Publication information
- Publisher: Marvel Comics
- First appearance: Avengers #72 (Jan 1970)
- Created by: Roy Thomas and Sal Buscema

In-story information
- Alter ego: Noah Perricone
- Team affiliations: Zodiac

= Pisces (character) =

Pisces is the name of several fictional characters appearing in American comic books published by Marvel Comics.

==Publication history==
The original Pisces first appeared in Avengers #72 (January 1970), and was created by Roy Thomas and Sal Buscema.

The character subsequently appears in Avengers #120-123 (February–May 1974), Ghost Rider #7 (August 1974), Iron Man #184 (July 1984), and West Coast Avengers #26 (November 1987), in which he is killed.

Pisces appeared as part of the "Zodiac" entry in the Official Handbook of the Marvel Universe Deluxe Edition #20.

==Fictional character biography==

===Noah Perricone===

Noah Perricone is a founding Zodiac member, and his base of operations was Miami, Florida. The Zodiac cartel was founded by Cornelius van Lunt (Taurus), who handpicked the eleven other members. Van Lunt concealed his own identity, while he was the only one who knew the identities of the others. Each member is based in a different American city, with the ultimate goal of world economic and political domination.

Zodiac is infiltrated by Nick Fury, posing as Scorpio. Led by Taurus, Zodiac later attempts to kill all Manhattan residents born under the sign of Gemini as a show of power, but is thwarted by the Avengers. Taurus's faction attempts to kill the Zodiac dissident faction, but all twelve leaders are captured by the Avengers. A new android version of Zodiac later appears, led by Scorpio. The group massacres the human Zodiac and takes over their criminal operations.

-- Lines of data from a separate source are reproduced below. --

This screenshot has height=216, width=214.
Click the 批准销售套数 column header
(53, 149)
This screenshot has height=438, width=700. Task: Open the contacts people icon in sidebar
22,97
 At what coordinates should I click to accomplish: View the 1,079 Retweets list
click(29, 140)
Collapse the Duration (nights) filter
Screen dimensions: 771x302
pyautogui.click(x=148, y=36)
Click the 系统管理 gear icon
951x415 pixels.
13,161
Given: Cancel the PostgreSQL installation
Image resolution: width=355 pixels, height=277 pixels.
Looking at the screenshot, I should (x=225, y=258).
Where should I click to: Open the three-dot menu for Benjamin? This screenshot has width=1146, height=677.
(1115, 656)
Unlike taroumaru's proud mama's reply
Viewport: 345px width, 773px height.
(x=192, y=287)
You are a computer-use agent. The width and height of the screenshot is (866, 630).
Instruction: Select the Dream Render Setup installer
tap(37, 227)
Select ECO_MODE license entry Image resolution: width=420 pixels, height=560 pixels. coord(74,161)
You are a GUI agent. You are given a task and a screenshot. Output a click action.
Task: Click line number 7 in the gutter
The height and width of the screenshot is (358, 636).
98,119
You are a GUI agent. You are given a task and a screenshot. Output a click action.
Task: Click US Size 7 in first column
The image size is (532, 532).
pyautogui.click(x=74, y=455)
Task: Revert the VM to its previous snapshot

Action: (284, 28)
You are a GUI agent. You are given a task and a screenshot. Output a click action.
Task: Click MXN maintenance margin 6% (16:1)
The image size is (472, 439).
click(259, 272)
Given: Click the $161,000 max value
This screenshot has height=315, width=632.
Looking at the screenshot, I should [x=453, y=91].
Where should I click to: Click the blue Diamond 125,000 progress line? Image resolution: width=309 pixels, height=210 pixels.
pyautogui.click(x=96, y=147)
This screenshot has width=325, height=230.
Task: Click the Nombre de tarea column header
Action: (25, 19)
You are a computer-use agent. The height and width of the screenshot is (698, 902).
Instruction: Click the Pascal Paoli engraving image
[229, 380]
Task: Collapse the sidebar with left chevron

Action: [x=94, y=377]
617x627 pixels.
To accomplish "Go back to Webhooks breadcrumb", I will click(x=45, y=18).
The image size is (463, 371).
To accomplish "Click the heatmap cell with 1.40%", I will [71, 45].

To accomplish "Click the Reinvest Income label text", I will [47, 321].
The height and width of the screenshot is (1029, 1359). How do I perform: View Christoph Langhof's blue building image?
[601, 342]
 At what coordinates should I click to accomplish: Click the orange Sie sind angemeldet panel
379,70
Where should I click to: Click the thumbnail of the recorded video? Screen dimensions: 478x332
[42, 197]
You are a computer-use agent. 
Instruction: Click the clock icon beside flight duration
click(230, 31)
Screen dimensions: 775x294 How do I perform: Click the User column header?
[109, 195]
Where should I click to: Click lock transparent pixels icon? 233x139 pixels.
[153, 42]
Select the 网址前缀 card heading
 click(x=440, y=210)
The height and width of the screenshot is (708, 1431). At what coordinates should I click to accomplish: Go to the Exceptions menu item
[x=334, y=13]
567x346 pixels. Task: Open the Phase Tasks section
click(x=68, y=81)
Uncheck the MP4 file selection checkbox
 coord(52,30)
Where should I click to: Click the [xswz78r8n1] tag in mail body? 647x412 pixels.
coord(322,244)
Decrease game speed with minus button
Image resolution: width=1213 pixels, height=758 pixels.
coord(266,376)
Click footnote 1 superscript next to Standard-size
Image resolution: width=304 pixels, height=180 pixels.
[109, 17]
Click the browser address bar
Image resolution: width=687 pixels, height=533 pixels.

===Life Model Decoy Pisces===
The second Pisces is a Life Model Decoy (LMD) created by Scorpio. Scorpio plans to use the LMD's to serve as members of his own Zodiac organization. However, the Capricorn and Pisces androids die due to imperfections soon after their activation.

===Third Pisces===
After the "death" of the first Pisces LMD, Scorpio creates a second version of the Pisces LMD. This version of Pisces, along with the other members of the Zodiac LMD's, worked with Quicksilver during his bout with temporary insanity to battle the Avengers for their imagined wrongdoings. Pisces ends up facing off against Thor, who crushes it beneath a giant piece of machinery.

===Female Pisces===
After the destruction of both previous male versions of Pisces, Scorpio creates a female Pisces. She arranges the ambush in which the android Zodiac killed all of the remaining human Zodiac leaders except Taurus. Taurus seeks out the services of the Avengers' West Coast branch to confront and defeat the android Zodiac. In their initial foray, the Avengers fail, although several of the androids are destroyed. However, the Zodiac Key immediately resurrects the Scorpio LMD. Claiming superiority and believing that Zodiac would eventually kill the Avengers as the androids could never be stopped, Scorpio intends to use the Key to transport everyone on the scene to the Key's native dimension, where the conflict could be prolonged indefinitely. However, when the androids are transported to the other dimension, they cease to function because each of them are aligned with a particular zodiacal energy, which does not exist in the other dimension.

===Ecliptic Pisces===
Pisces was one of the first members of the Zodiac. Pisces was confident and a calming influence on some of the more headstrong Zodiac members. She was killed with the rest of the Zodiac by Weapon X.

===Thanos' Pisces===
The sixth Pisces is an unnamed male who Thanos recruited to join his incarnation of the Zodiac. He and the other Zodiac members are killed when Thanos abandons them on the self-destructing Helicarrier, with Cancer being the only survivor.

==Powers and abilities==
Pisces is a skilled underwater combatant and wore a special outfit specifically designed for underwater combat.

The first android Pisces has a set of gills that allow her to breathe underwater. In its second form, Pisces possessed super-strength and durability. In its third form, Pisces fins, gills, and scales to assist in underwater combat and an ability to produce a watery mist from its body. She exhibits a personality based on the Pisces sign and claims to have prophetic dreams.

Ecliptic's Pisces possesses the ability to transform into water and is always in her watery form. She can surround her enemies with water and fire a blast of water. She also can alter the appearance of her human form and possesses the Zodiac teleportation device.

The sixth Pisces wears a special suit that enables him to assume a fish-like appearance.

==In other media==
- Pisces appears in The Avengers: United They Stand. This version is a female piscine alien and member of Zodiac.
- Pisces appears in the Marvel Anime: Iron Man episode "Technical Difficulties". This version is a computer virus that was the result of research meant to convert a human's will into programming code.